Select every line of the records that contains the word "pixels". Case counts.

(Dataset entries)
------
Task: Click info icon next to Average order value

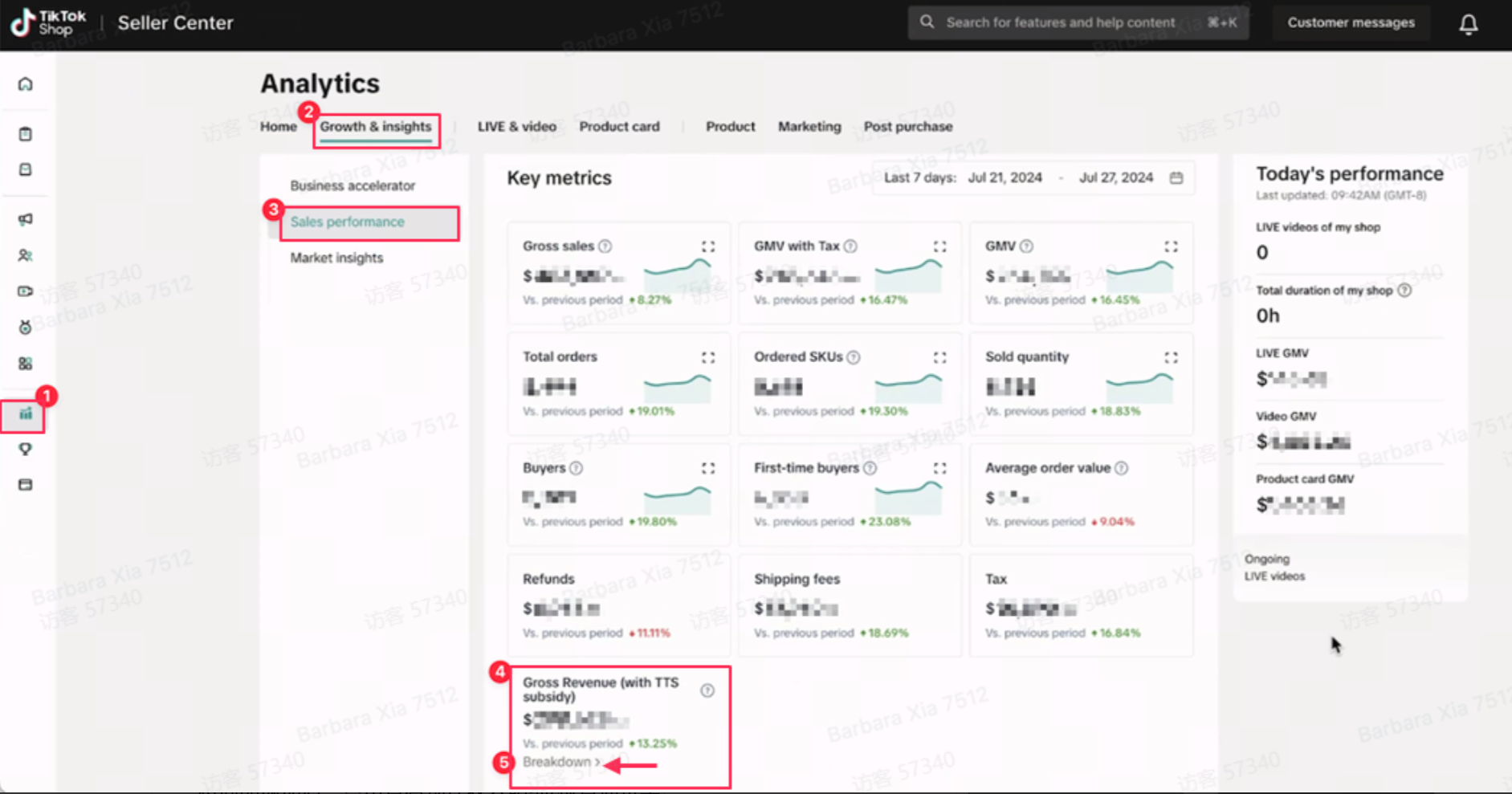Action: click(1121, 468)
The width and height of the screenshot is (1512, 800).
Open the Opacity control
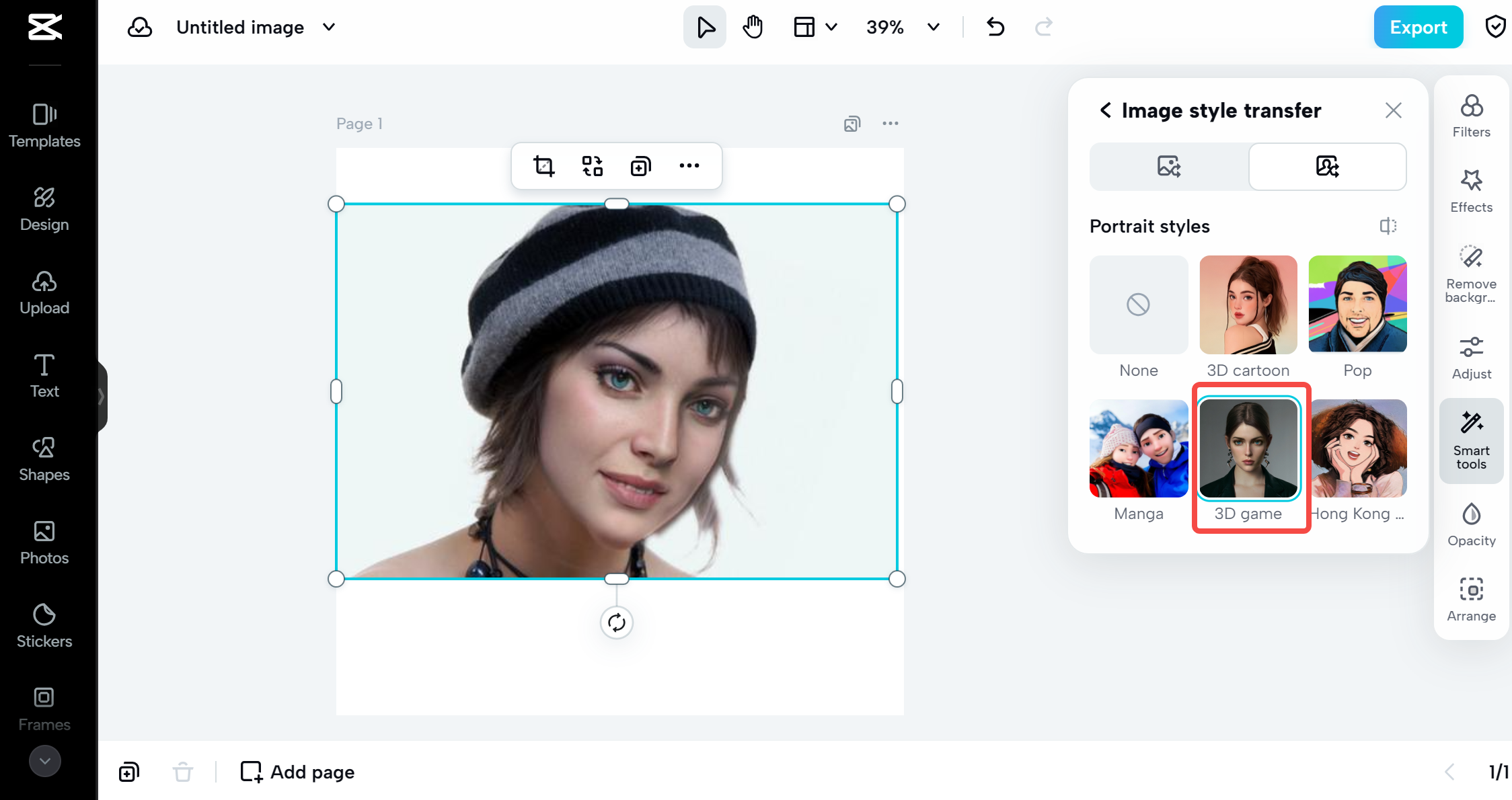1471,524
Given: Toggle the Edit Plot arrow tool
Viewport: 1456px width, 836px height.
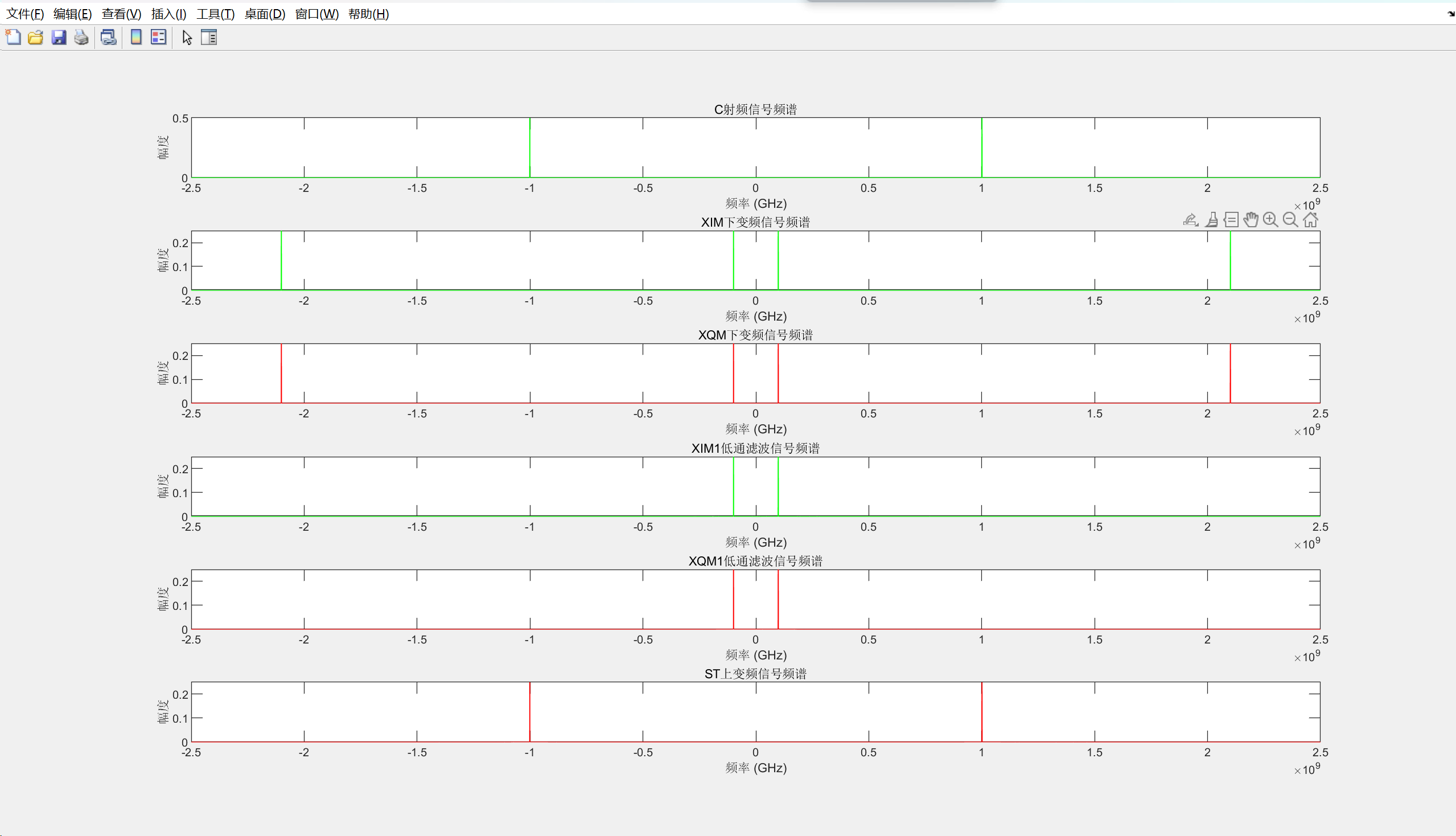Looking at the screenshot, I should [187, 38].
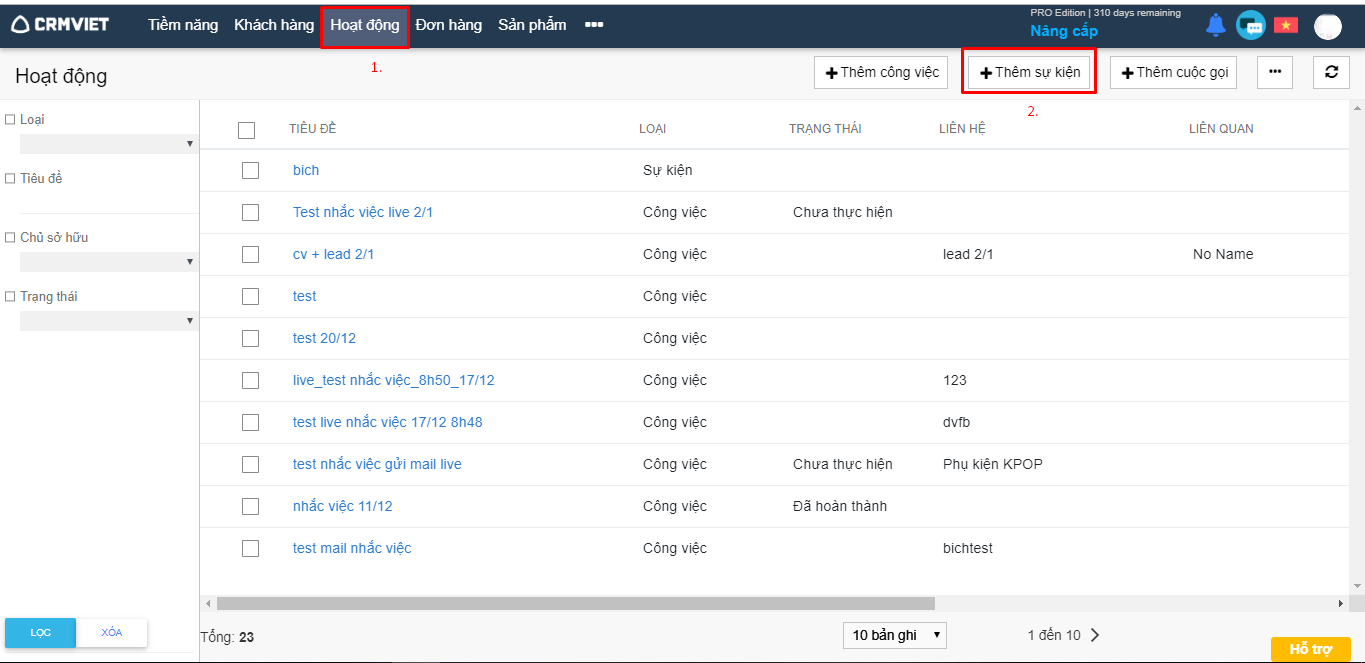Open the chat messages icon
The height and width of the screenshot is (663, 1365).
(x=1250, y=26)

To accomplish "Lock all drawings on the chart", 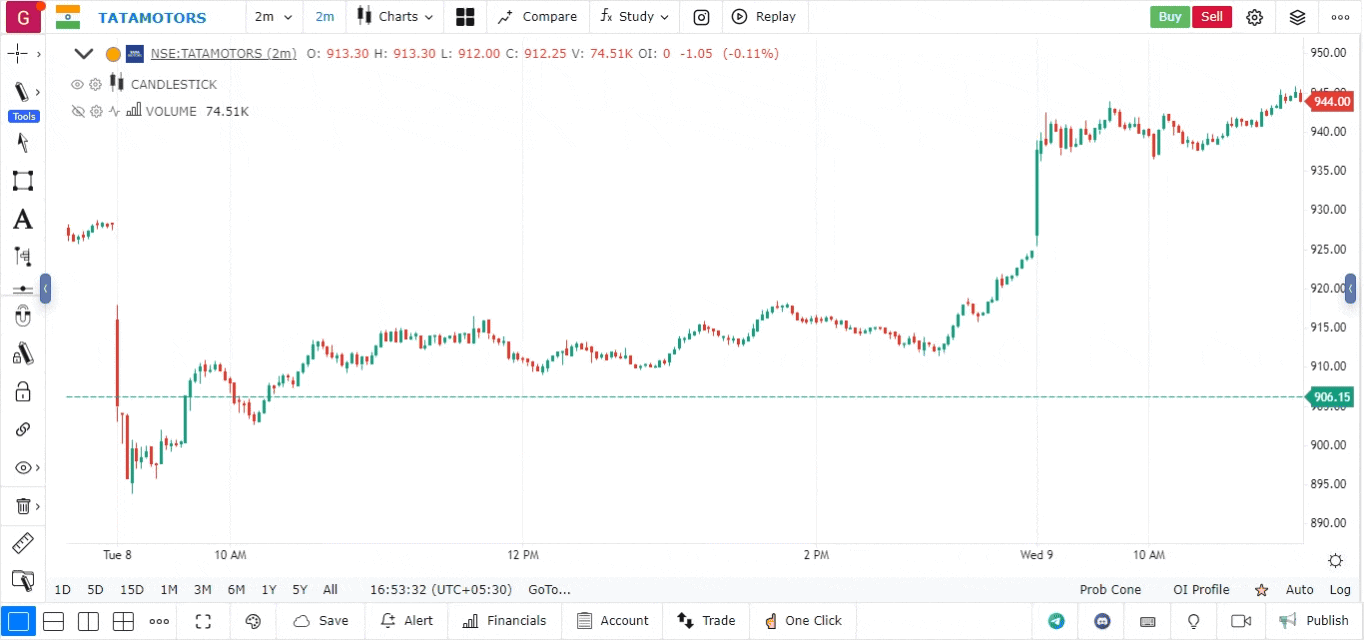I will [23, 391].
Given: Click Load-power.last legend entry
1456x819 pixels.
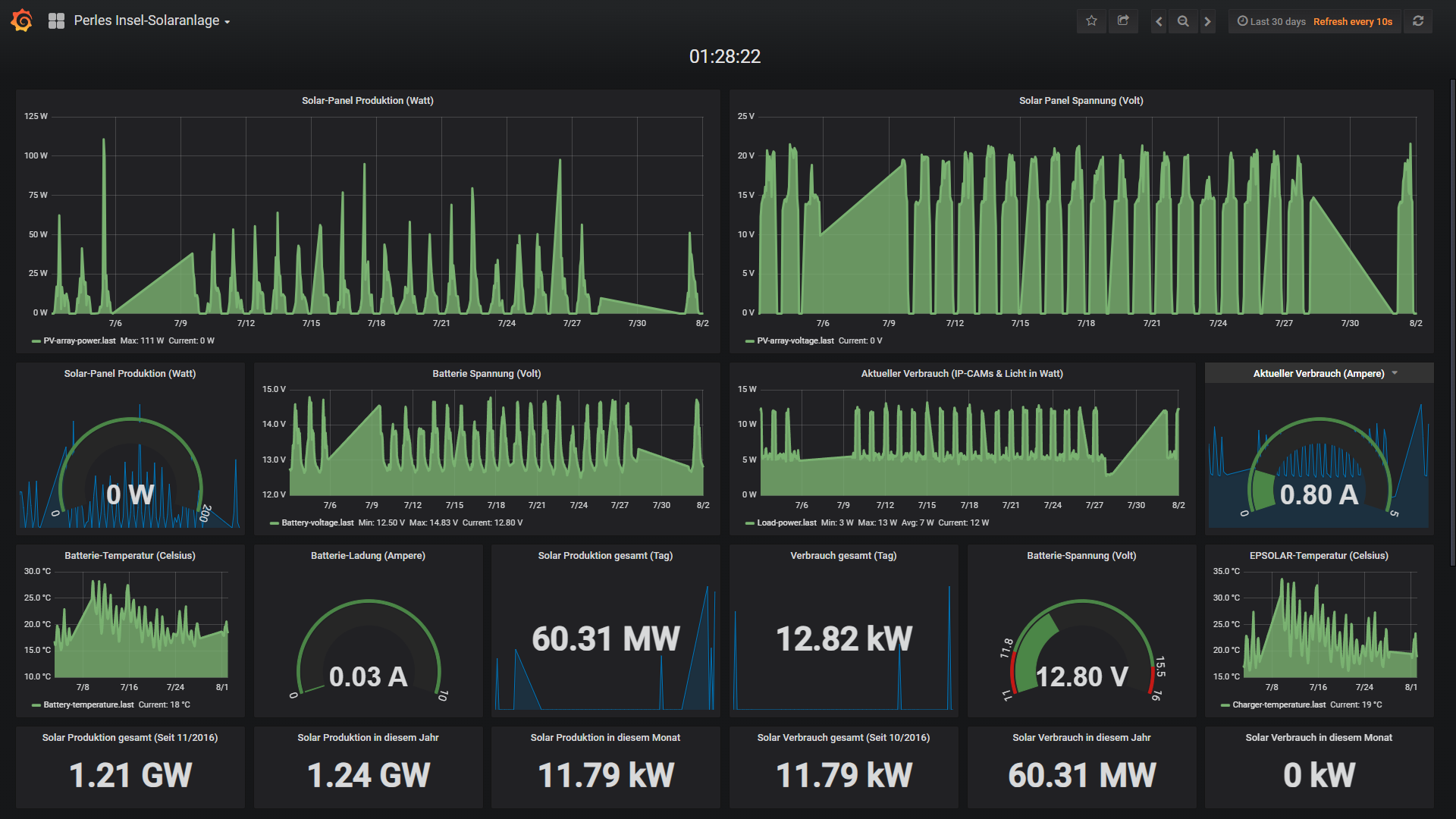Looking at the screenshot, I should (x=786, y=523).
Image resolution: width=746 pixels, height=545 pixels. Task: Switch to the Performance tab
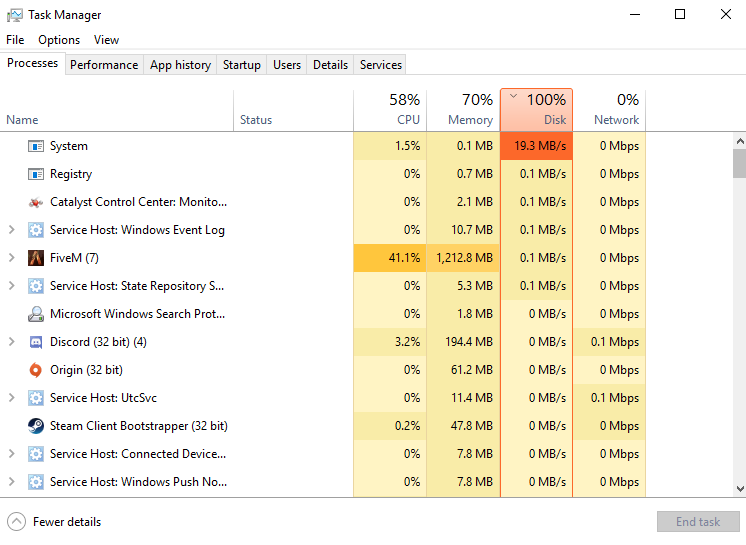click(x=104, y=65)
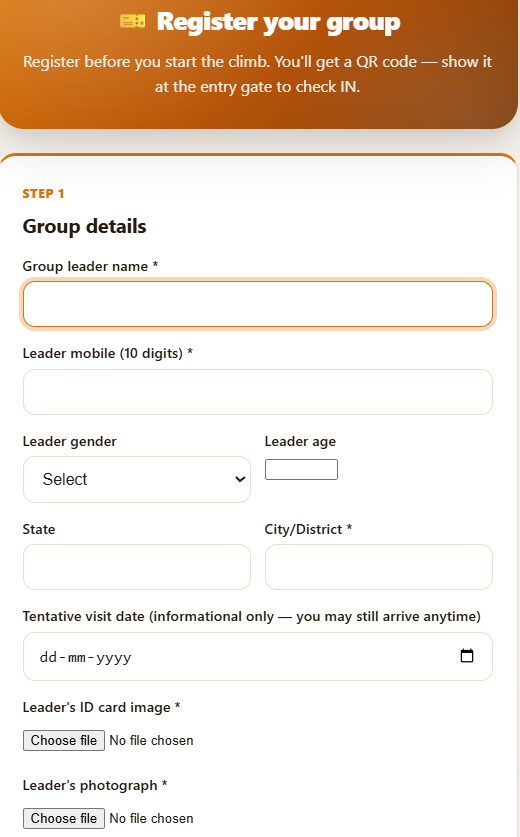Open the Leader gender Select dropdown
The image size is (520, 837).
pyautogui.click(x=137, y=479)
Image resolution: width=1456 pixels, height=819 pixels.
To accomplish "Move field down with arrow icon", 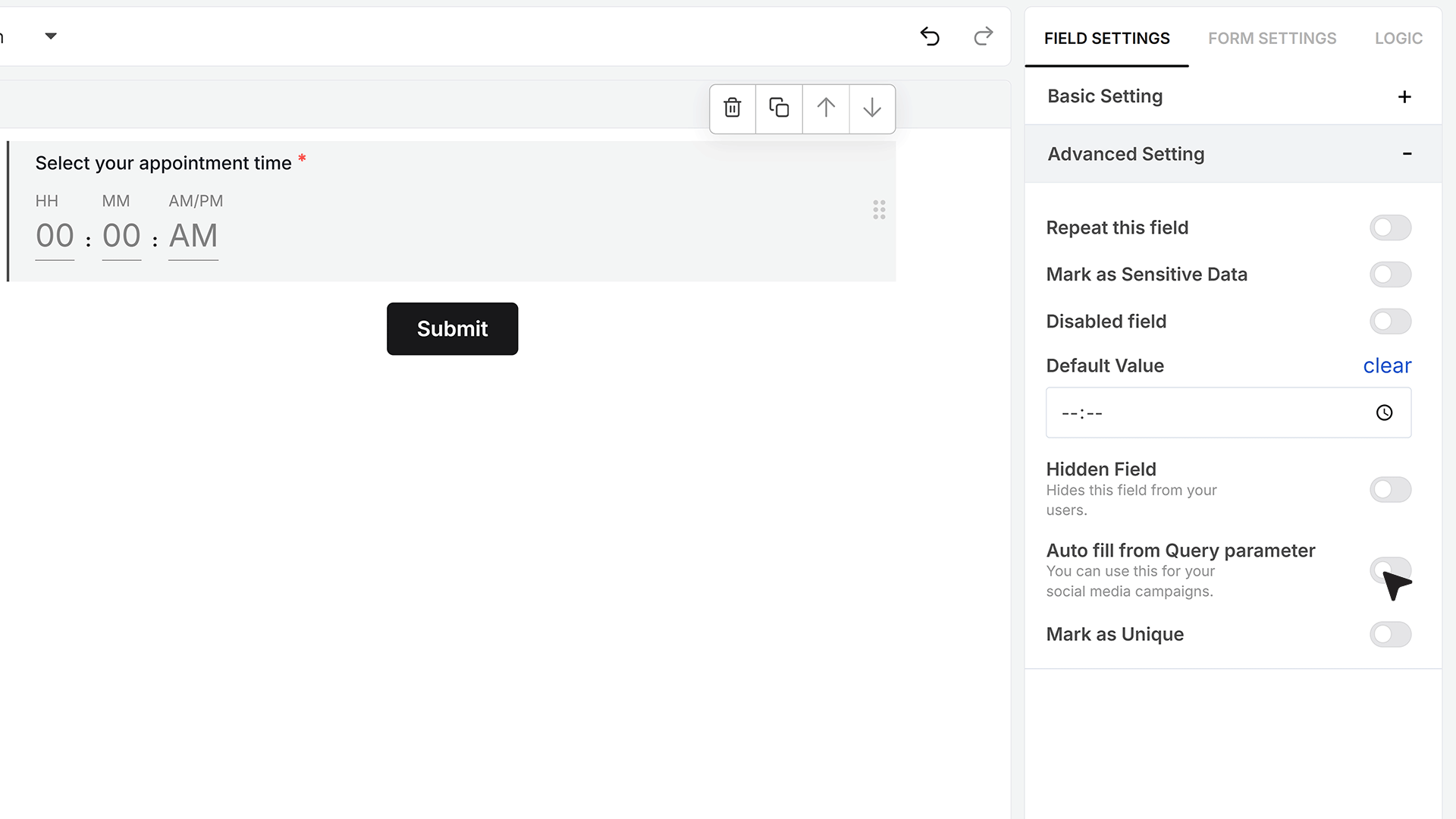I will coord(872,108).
------
» **Expected answer**
1456x819 pixels.
Image resolution: width=746 pixels, height=545 pixels. Task: Switch to the Performance tab
Image resolution: width=1456 pixels, height=819 pixels.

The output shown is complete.